Tenemos ya muchos años viendo a Juliette Binoche interpretar de forma magistral el arte histriónico. Ha crecido delante de nuestros ojos. Parece como si fuera reciente el inicio de su carrera con Godard y Techine; su trabajo en Mauvais Sang y Los amantes del puente nuevo, de Carax; su consagración en La Insoportable levedad del ser de Kaufman, y en Damage de Louis Malle; no había cumplido ni 30 años cuando la admiramos en Bleu de Kiesloswki y luego colaboró con Chantal Akerman en A Couch in New York; y más tarde ya parecía una mujer madura en Code Unknown y Hidden de Haneke, sobre todo por la prestancia y seguridad que proyectaba en pantalla, pero apenas estaba en sus treintas. Y admiramos la fuerza de su trabajo con otras mujeres realizadoras como Diane Kurys, Isabel Coixet y Malgorzata Szumowska, y la proyección de su fuerza interna con directores como Dumont, Cronenberg, Assayas y Hsiao-Hsien. Muchas veces en papel de mujer atractiva, hasta fatal, otras más como persona que guarda profundas penas o congojas, repetidamente siendo una figura tremendamente enigmática. Su rostro proyecta lo mismo inocencia que amabilidad, sensualidad y perversión, misterio y dureza, fruición y aflicción y tiene el talento para traducir la gama de emociones y sensaciones requeridas, si es necesario, de modo simultáneo. Su voz, sus gestos, la utilización de su cuerpo, de sus ojos y de sus silencios la han convertido en una de las mejores actrices de la historia del cine. En Una bella luz interior se ha apropiado del personaje de Isabelle, con una dignidad que permite que la cámara de Denis constantemente la capture en unos primeros planos que penetran una cara que es hermosa y cuenta historias, para decirnos tanto de lo que hay dentro de ella.
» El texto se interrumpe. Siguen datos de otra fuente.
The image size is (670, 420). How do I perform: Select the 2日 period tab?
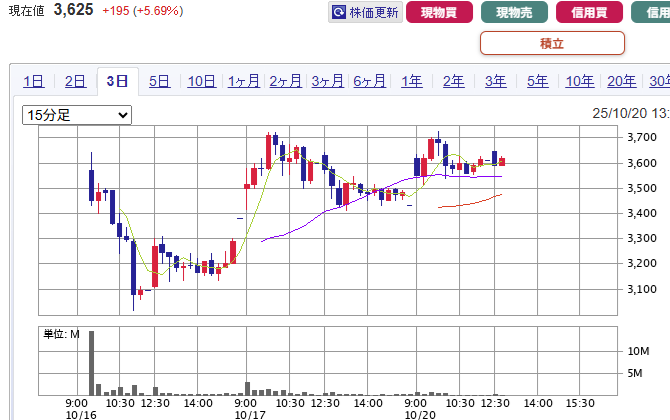coord(75,82)
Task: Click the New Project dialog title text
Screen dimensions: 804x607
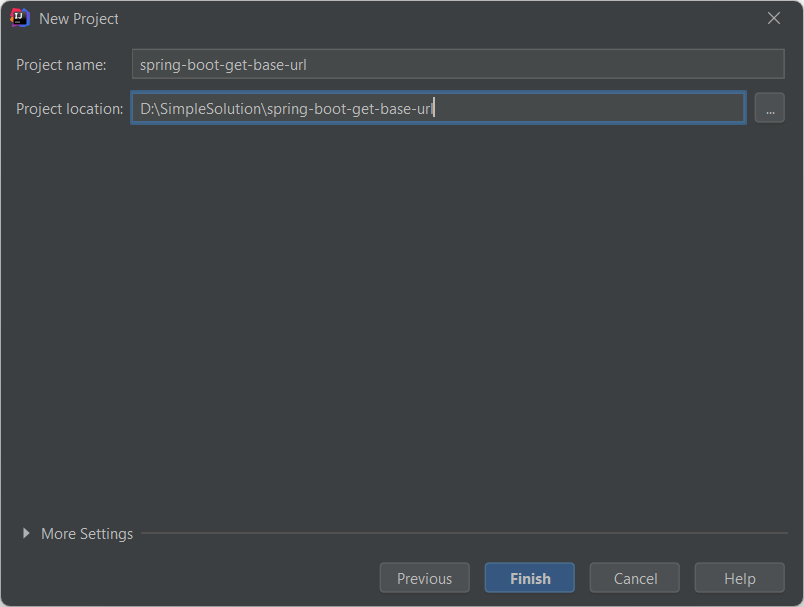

Y, pese al habitual delicado y elegante trabajo en la fotografía de otra brillante mujer, Agnès Godard, es evidentemente que de ahí, del interior de Binoche, es de donde surge la bella luz (blanquesina, como de un lindo día de otoño) a la que hace referencia el título y que, al mismo tiempo, es la que en realidad ilumina este encantador filme de Denis.